Topic
Diversity, Disagreement, and Information
Aggregation
Time:
14:00-15:30, September 18, 2024
Venue:
Room 623, Mingde Main Building
Speaker:
Cheng Xienan, Postdoctoral Researcher at
Guanghua School of Management, Peking University
Host:
Zhao Wei, Assistant Professor at the School
of Economics, Renmin University of China
Abstract
Two imperfectly informed experts are hired
to advise a decision maker. The experts are assumed to report their private
information truthfully. In this paper we compare the informativeness of
different joint (conditional on the true state) distributions of the experts’

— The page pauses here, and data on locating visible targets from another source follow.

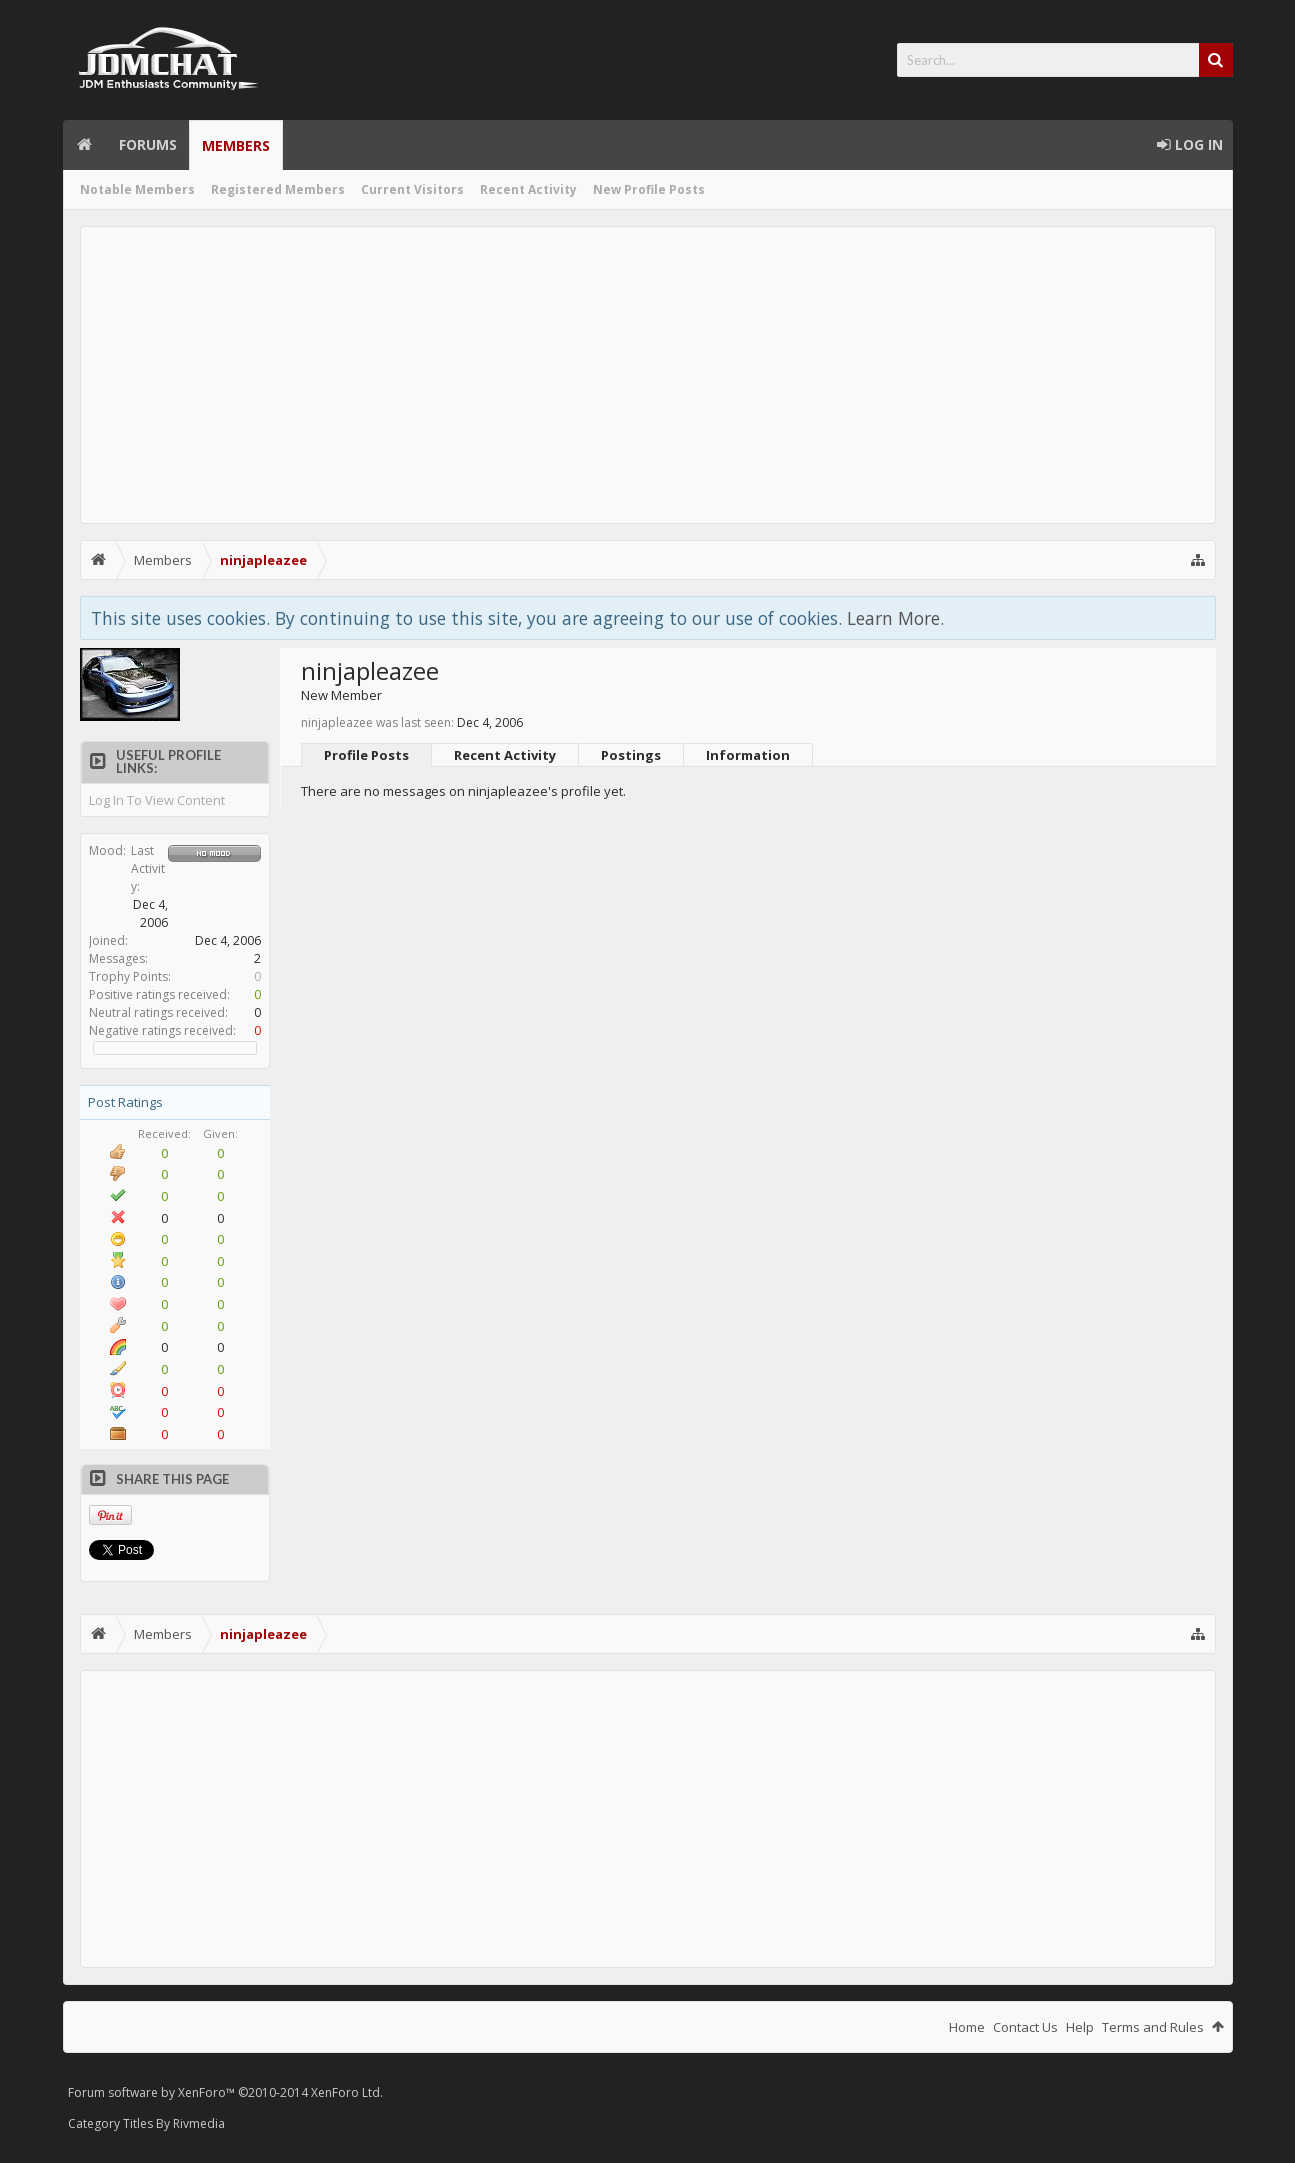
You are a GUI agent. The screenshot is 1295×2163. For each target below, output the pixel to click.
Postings (631, 755)
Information (748, 755)
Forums (148, 144)
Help (1080, 2027)
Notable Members (137, 189)
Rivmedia (199, 2123)
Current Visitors (412, 189)
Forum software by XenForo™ (225, 2092)
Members (236, 145)
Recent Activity (528, 189)
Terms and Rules (1153, 2027)
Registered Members (278, 189)
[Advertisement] (648, 375)
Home (85, 145)
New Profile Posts (649, 189)
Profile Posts (366, 755)
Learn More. (895, 618)
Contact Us (1025, 2027)
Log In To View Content (157, 800)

private signals, keeping the conditional marginal distribution of each expert’s
private signal given and fixed. Our comparisons use Blackwell’s (Blackwell,
1951) notion of informativeness. We interpret “diversity” as an absence of
perfect correlation among experts’ signals. Such diversity manifests itself in
a positive probability that the experts disagree on which state of the world is
more likely the true state. We find that joint distributions in which experts
disagree more frequently often have an advantage over distributions in which
disagreement is observed rarely. Disagreement may thus be a manifestation of
beneficial diversity.
Introduction to the speaker
Xienan Cheng is a Thought Leadership
Post-doctoral researcher at Guanghua School of Management, Peking University.
He obtained a Ph.D. in economics from the University of Michigan. His research
area is microeconomic theory (in particular, information economics).